Harnessing Your Company’s “Rudolphs” to Drive Innovation
Jan 24, 2019
The Age of Innovation is here. Slowly but surely it has dawned on leaders in all industries that our global economy has changed the game forever. Oh, sure, products and processes still matter, but what really keeps a company competitive is its people—more specifically, the people who know how to innovate.
We’ve found that in most organizations 10% of the employees are true agents of innovation—people who can shine the light exactly where a company needs to go. We call these folks “Rudolphs,” after the holiday character with the “shiny nose.” Basically, Rudolphs connect the dots that others don't see. Since they tend to identify causes of problems (rather than symptoms), they generate sustainable solutions more quickly and efficiently than their counterparts.
If an organization takes the time to identify, nurture and listen to these key individuals, they will achieve consistently higher levels of innovation and success. These Rudolphs have always been important but in today’s challenging business world they're indispensable.
Here are some strategies for creating a Rudolph-friendly culture:
- Lead in ways that don't force people to check their red noses at the door. The old (yet still prevalent) command-and-control style of management is antithetical to environments that nurture Rudolphs. To elicit and nurture innovative thinking requires as much from leaders as it does from employees. Leaders must continually be more participative than autocratic, treat all employees as business partners regardless of their titles, and focus on removing barriers and providing resources for people to be successful. Once you give up your illusion of control, more ideas will percolate from the ground up. By giving employees a voice and an avenue to implement ideas, you naturally compel them to voluntarily take on innovative and creative thinking above and beyond their current responsibilities.
- Learn to recognize Rudolphs. Here's a clue: They're often labeled square pegs, radicals, misfits, loose cannons, zealots, or innovators. And while their "Rudolphness" may differ based on context, circumstance, and environment, one constant for all Rudolphs is that they cannot help but spend time: (1) involuntarily thinking about the things they are most passionate about, (2) acquiring the capabilities to manifest their thoughts into reality, and (3) taking action.
- Identify (and meet) your Rudolphs' unmet needs. Rudolphs are not always aggressive enough to fight for their ideas, or savvy enough to navigate the maze of office politics. Unless you already have a Rudolph-friendly culture that embraces risk, do everything you can to shield and nurture them. If you don't, they'll stay in hiding, with their noses dimmed. And everyone will lose.

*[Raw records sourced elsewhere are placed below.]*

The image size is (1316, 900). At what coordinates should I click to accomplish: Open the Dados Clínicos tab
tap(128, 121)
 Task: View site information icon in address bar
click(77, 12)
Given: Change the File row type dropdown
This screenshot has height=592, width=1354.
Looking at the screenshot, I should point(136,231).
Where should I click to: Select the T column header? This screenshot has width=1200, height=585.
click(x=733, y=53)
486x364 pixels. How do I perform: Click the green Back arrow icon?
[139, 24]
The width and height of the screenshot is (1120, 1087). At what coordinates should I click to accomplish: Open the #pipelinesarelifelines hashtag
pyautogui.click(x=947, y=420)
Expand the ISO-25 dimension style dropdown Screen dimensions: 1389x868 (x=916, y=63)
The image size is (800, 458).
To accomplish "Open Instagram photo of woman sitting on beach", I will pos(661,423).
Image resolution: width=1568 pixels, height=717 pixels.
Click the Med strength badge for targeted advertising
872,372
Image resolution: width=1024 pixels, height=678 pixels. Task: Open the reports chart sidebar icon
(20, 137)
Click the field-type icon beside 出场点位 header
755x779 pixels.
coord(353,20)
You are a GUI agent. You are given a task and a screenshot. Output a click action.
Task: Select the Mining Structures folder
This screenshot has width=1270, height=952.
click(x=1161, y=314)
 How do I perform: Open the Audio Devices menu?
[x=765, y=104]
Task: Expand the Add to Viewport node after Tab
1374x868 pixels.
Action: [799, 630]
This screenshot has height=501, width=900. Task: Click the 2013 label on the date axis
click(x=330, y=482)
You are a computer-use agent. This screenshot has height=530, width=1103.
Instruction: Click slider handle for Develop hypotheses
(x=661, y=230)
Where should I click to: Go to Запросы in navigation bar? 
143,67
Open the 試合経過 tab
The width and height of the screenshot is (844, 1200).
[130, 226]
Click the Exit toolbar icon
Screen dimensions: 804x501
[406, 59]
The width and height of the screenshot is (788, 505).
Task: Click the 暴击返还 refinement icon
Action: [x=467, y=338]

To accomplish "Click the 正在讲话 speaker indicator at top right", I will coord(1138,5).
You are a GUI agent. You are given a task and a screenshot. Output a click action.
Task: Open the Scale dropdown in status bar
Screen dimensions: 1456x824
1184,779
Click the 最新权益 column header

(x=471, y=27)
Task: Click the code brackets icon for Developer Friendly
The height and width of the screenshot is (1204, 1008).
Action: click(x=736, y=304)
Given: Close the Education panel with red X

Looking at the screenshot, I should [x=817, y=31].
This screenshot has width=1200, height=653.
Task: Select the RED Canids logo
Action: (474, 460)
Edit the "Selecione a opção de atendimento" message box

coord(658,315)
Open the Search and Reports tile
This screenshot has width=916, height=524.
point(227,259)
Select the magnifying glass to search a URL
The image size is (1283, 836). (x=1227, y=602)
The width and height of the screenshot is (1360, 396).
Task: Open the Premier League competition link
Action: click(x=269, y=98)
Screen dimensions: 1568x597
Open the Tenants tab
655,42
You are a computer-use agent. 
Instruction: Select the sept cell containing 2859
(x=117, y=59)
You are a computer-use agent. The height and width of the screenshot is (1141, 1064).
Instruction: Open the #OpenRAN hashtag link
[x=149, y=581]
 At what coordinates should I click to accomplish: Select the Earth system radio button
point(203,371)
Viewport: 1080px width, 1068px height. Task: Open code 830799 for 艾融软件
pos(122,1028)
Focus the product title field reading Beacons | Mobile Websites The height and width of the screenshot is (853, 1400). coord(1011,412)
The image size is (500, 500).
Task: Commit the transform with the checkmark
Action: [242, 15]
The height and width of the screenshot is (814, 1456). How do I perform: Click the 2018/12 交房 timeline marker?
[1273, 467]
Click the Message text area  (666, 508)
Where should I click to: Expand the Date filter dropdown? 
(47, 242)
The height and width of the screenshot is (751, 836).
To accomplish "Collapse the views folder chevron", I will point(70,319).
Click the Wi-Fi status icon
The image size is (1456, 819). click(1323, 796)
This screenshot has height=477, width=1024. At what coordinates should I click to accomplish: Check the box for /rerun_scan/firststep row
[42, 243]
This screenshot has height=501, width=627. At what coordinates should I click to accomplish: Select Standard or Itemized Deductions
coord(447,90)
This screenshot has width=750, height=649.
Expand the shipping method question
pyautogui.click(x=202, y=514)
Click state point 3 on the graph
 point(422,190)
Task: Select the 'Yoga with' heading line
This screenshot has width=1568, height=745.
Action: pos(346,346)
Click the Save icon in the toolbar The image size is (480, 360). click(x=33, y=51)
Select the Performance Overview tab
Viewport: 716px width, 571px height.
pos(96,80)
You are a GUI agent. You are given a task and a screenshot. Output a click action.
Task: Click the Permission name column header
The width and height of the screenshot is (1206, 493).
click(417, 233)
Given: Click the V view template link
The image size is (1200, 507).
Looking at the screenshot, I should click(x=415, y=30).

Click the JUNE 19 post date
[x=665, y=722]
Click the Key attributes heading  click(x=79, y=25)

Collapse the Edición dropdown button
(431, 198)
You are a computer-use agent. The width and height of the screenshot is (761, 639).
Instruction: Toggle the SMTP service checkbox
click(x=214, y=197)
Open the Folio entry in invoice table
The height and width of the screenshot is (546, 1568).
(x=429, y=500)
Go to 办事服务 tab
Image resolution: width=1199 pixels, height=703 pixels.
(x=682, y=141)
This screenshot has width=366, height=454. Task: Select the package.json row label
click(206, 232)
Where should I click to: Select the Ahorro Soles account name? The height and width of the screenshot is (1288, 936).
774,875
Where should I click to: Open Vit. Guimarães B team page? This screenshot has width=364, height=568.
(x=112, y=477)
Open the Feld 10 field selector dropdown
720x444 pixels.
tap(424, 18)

—They need an outlet to share ideas on a regular basis
—Protect them from their direct managers as well as ill-willed peers (because Rudolphs are commonly seen as a threat)
—Give them permission to take risks and share unconventional ideas
—Allow them access to collaborative teams that also include non-Rudolphs
—Make sure they have the ability to execute their ideas, but not in a haphazard fashion
- Put systems in place to encourage innovative thinking. (Hint: Money talks!) Rudolph cultures draw creativity and innovation from employees, and that requires more than the old-fashioned "suggestion box" program. Boeing's Creative Edge Program, for example, designed to make the C-17 cargo aircraft more affordable, paid employees for their cost-saving ideas. In return, employees have generated over $90 million with their ideas over the past decade and continue to impact the bottom line in very significant ways. Every year, hundreds of employees contribute their innovative ideas and are awarded from $50 to $250 per employee plus 1 to 2% of the first year net savings. One employee actually earned $32,000 this way!
- Embrace the “AVTAR approach":
1. Awareness: Generate awareness of a proposed change.
2. Value: Share information that inspires employees to find value in a proposed change. Until employees recognize the value in the proposed change, you can't go on to the next step (otherwise, you'd be imposing change, which is the antithesis of creating a Rudolph culture).
3. Thinking: Employees begin to bear the burden of responsibility for the proposed change. This shift in thinking requires managers to let go of their own agendas and employees to ask questions reflecting their new awareness.
4. Actions: Responsibility has mostly shifted to employees. New actions and behaviors begin to appear based upon new ways of thinking.
5. Results: Results flow organically, a natural outcome of the shift in thinking and new actions and behaviors (not enforced by rewards and punishment).
Your Rudolphs are probably lurking somewhere on the sidelines, waiting for you to find the "on switch" that illuminates their guiding beacon. That's great news for cash-strapped companies that can ill-afford to hire expensive superstars. Smart companies know it's time to clean the mud off the noses of their Rudolphs and let their creative and profitable ideas shine.